_DOCUMENT PASSAGE_:

Women Can...Be on Canadian Boards

May 16, 2013Each country does it differently. Norway, Spain, and France have opted for quotas. The United Kingdom and the United States require disclosure. The Australian Stock Exchange has a “comply or explain” requirement.

And now, Canada has an advisory committee, whose members possess the best brains and finest track records in the fields of business and public policy. The committee advises industry and government about how to improve women’s representation on corporate boards. Even at the provincial level, the Ontario Securities Commission has just moved forward with a similar effort in Ontario, making it clear that the winds are shifting as more and more decision-makers understand gender diversity on boards to be a critical economic issue for Canada.

Regardless of the initiative, it’s great to see growing awareness and action.

I’m delighted to participate in the new Canadian Federal Government Advisory Committee as Catalyst Canada’s ex officio representative on the committee, along with our colleagues from The Women’s Executive Network and the Canadian Board Diversity Council. I’m especially pleased that the government has asked for recommendations by the fall of this year and that the Minister leading the committee is positioning this as an important economic issue.

We know that our economic competitiveness, as well as innovation and individual corporate performance, is enhanced when decision makers represent a broad spectrum of perspectives.

Specifically, we know that having more women at the top improves the bottom line.

_DATA EXCERPT_:
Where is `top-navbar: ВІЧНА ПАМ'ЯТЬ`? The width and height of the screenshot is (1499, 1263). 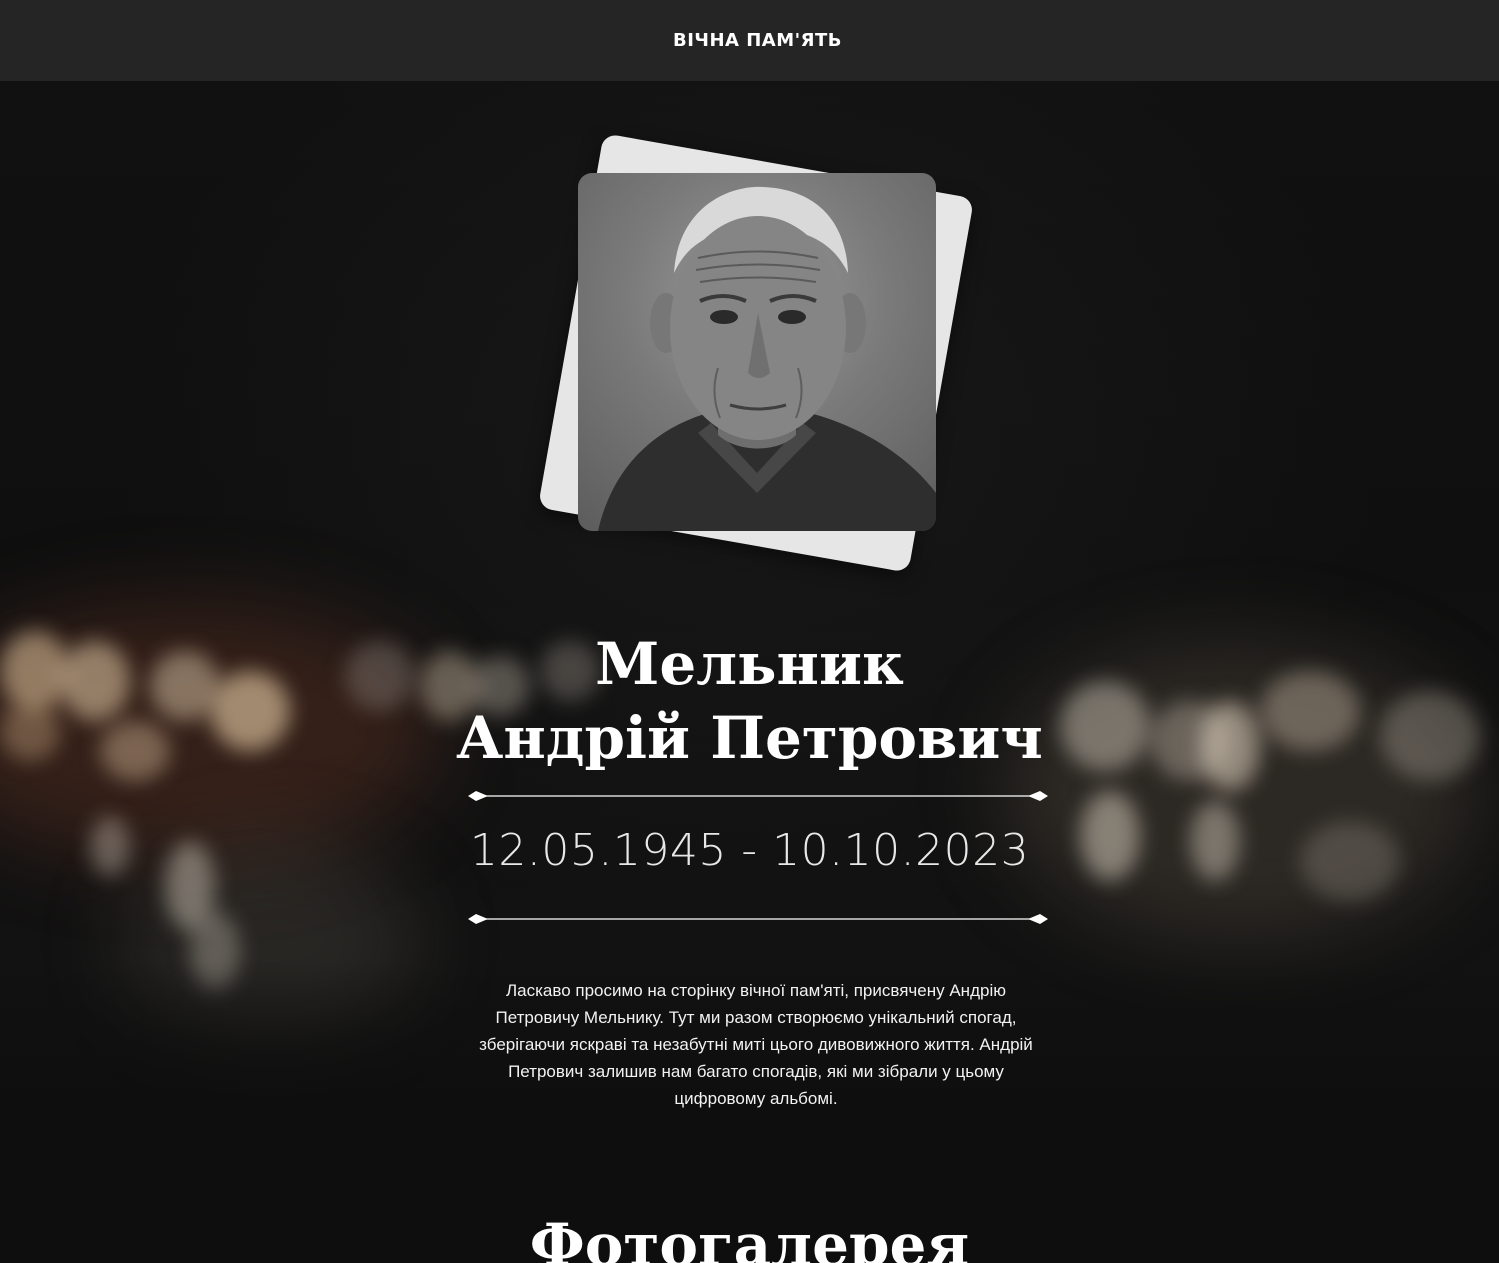 top-navbar: ВІЧНА ПАМ'ЯТЬ is located at coordinates (750, 40).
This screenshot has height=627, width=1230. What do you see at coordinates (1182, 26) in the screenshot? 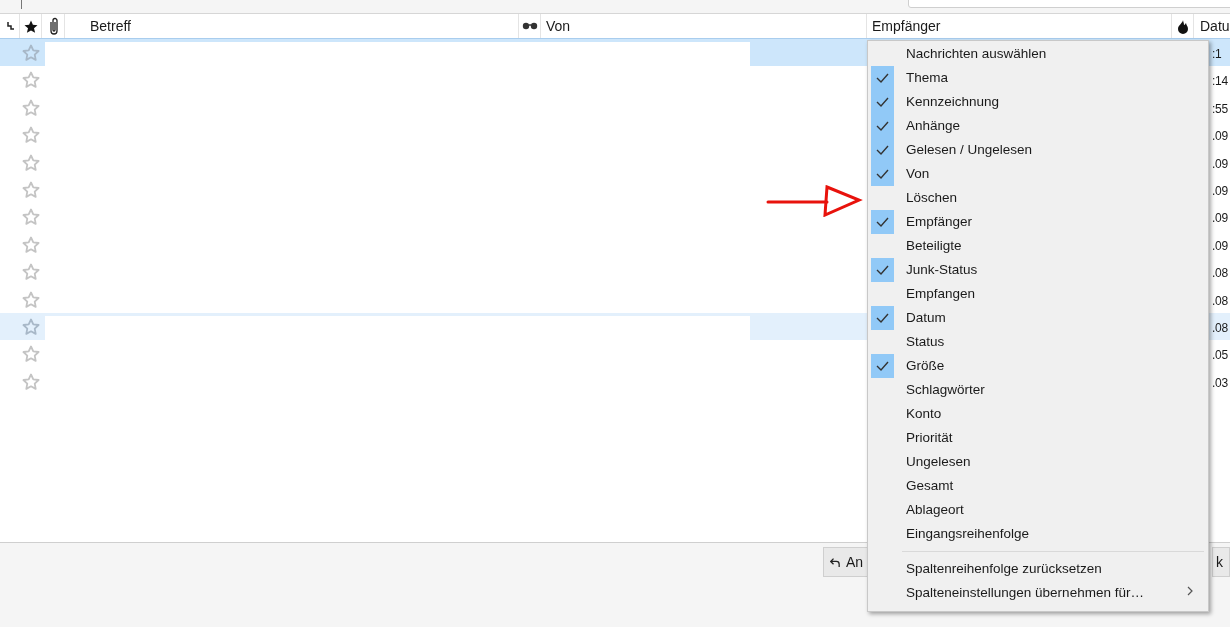
I see `flame-icon` at bounding box center [1182, 26].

_WHAT IS EXPECTED_: Reproduce, word for word, the part of the article on women on Canadian boards that opens with the words containing "We know that our" and closes with "spectrum of perspectives.".

_SOLUTION FOR THIS EXERCISE_:
We know that our economic competitiveness, as well as innovation and individual corporate performance, is enhanced when decision makers represent a broad spectrum of perspectives.